I need to take on the uncomfortable task of writing publicly about my breasts again. (“Need” isn’t quite the right word. I want to keep people informed, and right now, that requires some explicit boob-talk.)
Two weeks ago, the night my family and I returned from our glorious, much-needed, post-breast-cancer-treatment and summer vacation, I discovered that my reconstructed breast was suddenly Dolly-Parton big. (Okay, maybe not quite that large, but compared to what I’m used to, it certainly feels that way.) I contacted my plastic surgeon who didn’t seem concerned, and since we already had a follow-up appointment scheduled for two weeks later, he said he would take a look then.
Over the next few weeks, I felt discouraged by how awful I felt—exhausted, light-headed, headachy. “I haven’t felt this bad since chemo,” I kept saying to Josh. “Is this what my nine months of recovery is going to feel like… This bad?!”
On Thursday, I finally met with my plastic surgeon, and he scheduled me for surgery the following Wednesday (two days from now). He thinks that radiation likely caused a hematoma: a broken blood vessel that leads to [Dolly Parton-sized] swelling filled with blood. A hematoma can also cause anemia, which explains how awful I’ve been feeling. (“Imagine you’re having three periods at once,” were his exact words. In other words, significant blood loss and all the resulting symptoms.)

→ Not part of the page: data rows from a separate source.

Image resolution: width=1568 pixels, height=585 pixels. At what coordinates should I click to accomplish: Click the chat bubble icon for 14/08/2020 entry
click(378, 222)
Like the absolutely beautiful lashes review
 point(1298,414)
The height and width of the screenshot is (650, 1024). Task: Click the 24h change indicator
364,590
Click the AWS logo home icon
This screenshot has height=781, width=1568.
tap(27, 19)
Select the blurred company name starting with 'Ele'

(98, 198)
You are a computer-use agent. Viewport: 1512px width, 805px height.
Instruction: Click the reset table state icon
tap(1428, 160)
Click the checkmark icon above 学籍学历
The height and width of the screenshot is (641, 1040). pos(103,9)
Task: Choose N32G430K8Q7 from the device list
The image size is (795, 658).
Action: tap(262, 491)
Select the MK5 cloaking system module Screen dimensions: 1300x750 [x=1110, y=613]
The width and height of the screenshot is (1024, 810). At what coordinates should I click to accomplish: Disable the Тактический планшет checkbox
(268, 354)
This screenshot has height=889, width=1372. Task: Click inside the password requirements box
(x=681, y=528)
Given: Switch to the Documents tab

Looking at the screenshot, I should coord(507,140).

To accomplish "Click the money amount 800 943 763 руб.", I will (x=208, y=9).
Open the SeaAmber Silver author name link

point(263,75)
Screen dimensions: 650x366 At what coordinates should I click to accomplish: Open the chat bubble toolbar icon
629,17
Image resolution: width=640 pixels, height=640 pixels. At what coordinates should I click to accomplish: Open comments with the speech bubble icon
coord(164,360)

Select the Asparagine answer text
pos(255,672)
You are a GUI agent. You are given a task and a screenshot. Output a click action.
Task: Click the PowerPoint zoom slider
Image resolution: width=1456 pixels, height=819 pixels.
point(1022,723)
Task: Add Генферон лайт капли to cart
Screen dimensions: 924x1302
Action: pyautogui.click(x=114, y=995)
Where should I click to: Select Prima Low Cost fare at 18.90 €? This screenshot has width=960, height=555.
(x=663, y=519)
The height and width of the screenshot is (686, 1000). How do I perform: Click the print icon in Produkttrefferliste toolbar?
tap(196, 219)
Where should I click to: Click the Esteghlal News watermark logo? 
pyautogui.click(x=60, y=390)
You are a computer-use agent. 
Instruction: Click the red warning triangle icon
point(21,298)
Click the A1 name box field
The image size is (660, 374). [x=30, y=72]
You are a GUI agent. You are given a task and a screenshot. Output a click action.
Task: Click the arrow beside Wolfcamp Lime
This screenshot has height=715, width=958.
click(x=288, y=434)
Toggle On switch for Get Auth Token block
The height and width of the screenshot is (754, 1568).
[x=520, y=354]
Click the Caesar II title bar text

I’ve written about my struggle to decide whether or not I wanted to do reconstruction, and if I did, what kind. After much back and forth, I decided to do implant reconstruction the day of my left mastectomy. I also decided that 4-6 months after radiation (the standard wait time), I would most likely have one more “small”/out-patient surgery to reconstruct my nipple and to put a smaller implant in my healthy breast, so that I feel more even. (You can read about a recent conversation with my 7-year-old daughter to learn more about the current state of my “uneven” breasts.)
My surgeon said that, since he has to operate now to address the hematoma, and since my skin has recovered so well from radiation, he could finish any other reconstruction at the same time and hopefully avoid another surgery. On the one hand, I’m nervous (among other things) about not waiting the recommended 4-6 months—recommended because radiation can continue to affect the tissue for that long with unknown end results. (My surgeon seems pretty darned confident that things will be fine, and I’m choosing to trust him… because I do trust him.) On the other hand, I’m holding onto the idea that this hematoma is a blessing in disguise—that it will give me the opportunity to be done, done, DONE with breast-cancer-related procedures now, versus six months from now.
I feel utterly different going into this surgery than I did going into the last. Perhaps it’s because I now have a surgery under my belt. Perhaps it’s because it’s all happening so fast that I don’t have much time to fester and fear. Perhaps it’s because this feels like no big deal compared to the loss of my breast. Perhaps it’s because there’s actually some relief with this surgery—the hope that I’ll feel more comfortable in my body again, both emotionally and physically. (Trust me, a boob filled with blood does not feel good, on any level!) There’s plenty coming up for me, and perhaps I’ll explore some of that in future posts. But mostly, I’m trying not to think too much. Trying to notice, to name, to put one foot in front of the other, to trust that my steps are taking me wherever it is that I need to go.
Some logistics: I have to be at the hospital this Wednesday, September 6 at 6 a.m. Surgery is scheduled for 7:30 a.m. It should take about 2.5 hours and the hope is that I can go home by evening. My surgeon said I should plan to be down-under for about a week, then slowly doing things from home, and hopefully back on my feet after week two. My godmother is coming from the Catskills on Tuesday to be with the kids until they go to school on Wednesday; and then with all of us for a few more days while I recover. Another blessing in disguise: it takes so long for Josh’s PA licensing to come through that he can’t start his new job for at least another month, so he can be 100% at the kids’ and my sides for this next hurdle.